Konstantinos Konstantopoulos (; 1832, Tripoli, Greece – 11 November 1910, Athens) was a conservative Greek politician and briefly Prime Minister of Greece.

Early political career
During the reign of King Otto, Konstantopoulos was a Mayor of Patras and later leader of the Prefectures of Achaia and Elis.  He was successful in averting bloodshed in a feud in that area.
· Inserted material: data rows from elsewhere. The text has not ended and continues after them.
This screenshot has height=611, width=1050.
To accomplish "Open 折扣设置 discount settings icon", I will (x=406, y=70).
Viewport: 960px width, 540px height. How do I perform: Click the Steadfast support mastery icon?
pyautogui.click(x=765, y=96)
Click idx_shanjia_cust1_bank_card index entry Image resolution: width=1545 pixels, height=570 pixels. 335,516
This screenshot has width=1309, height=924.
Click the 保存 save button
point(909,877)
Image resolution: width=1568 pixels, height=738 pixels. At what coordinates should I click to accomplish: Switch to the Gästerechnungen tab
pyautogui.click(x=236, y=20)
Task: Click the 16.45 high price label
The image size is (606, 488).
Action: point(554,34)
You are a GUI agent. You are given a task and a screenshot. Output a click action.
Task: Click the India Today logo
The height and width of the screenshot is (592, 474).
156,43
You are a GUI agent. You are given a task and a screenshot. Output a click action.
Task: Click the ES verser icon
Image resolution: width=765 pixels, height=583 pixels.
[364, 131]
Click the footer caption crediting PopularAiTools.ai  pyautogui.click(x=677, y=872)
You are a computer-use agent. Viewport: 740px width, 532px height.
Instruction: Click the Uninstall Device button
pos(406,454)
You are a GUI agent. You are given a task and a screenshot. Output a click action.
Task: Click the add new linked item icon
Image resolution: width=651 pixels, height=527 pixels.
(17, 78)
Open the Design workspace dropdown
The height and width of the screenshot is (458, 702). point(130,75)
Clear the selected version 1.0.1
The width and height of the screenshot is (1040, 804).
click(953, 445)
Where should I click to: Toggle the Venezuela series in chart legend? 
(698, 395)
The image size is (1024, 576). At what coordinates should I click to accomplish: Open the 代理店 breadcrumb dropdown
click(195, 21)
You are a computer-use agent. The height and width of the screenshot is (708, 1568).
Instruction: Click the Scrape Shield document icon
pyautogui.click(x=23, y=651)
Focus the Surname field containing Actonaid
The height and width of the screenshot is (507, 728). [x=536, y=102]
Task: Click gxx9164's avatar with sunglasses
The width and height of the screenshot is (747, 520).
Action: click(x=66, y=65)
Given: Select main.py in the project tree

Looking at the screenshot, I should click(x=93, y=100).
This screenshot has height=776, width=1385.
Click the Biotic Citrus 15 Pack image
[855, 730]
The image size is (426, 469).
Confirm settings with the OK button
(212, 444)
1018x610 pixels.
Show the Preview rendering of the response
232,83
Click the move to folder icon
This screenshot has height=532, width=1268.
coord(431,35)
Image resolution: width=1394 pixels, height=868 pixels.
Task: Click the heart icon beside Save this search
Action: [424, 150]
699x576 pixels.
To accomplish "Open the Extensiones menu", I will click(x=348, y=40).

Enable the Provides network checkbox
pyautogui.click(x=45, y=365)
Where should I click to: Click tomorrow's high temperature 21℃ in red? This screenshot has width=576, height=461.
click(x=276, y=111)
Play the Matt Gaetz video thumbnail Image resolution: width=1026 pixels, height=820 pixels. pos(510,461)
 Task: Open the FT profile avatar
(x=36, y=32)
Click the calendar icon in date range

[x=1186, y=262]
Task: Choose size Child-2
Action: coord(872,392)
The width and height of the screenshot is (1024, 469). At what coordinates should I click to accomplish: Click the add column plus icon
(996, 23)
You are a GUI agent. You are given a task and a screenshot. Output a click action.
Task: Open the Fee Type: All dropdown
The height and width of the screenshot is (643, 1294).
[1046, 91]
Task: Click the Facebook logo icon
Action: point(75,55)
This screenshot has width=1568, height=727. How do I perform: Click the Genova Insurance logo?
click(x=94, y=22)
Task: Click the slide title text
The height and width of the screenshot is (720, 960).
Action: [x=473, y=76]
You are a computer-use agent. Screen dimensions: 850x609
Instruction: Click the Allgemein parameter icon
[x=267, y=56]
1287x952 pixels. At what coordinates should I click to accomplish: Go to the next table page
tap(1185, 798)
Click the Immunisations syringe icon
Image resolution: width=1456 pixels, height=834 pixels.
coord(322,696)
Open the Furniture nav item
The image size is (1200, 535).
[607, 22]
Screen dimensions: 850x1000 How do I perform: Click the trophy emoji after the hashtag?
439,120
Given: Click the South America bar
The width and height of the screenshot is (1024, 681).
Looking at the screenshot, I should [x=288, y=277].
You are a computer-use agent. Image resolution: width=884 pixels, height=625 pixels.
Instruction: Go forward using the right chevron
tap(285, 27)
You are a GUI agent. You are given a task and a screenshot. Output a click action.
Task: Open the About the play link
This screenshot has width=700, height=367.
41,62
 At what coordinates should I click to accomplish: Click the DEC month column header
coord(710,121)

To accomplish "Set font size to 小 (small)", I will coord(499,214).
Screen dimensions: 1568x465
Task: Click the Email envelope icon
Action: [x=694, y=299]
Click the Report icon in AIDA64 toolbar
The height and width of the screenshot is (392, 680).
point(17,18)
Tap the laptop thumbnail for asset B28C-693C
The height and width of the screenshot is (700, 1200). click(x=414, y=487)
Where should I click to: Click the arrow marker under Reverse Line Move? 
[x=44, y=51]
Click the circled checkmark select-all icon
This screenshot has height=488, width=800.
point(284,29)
Parliament and Prime Minister
Konstantopoulos was eventually elected as a member of the Nationalist Party to the parliament representing Mantineia, a town in northern Arcadia and by 1890 he was elected President of the Parliament.  In 1892, the Prime Minister, Theodoros Deligiannis was asked to resign by the king over continuing disagreements between the Prime Minister and Crown over economic policy, despite the fact that the Prime Minister maintained the confidence of the Parliament.  The king, in dismissing the Prime Minister called for new elections and asked Konstantopoulos, a fellow member of Deligiannis' Nationalist Party, to form a government on February 18, 1892.  Konstantopoulos led his party in the May 3 election, but Charilaos Trikoupis' New Party won the election and on June 10, 1892, Konstantopoulos was replaced by Trikoupis.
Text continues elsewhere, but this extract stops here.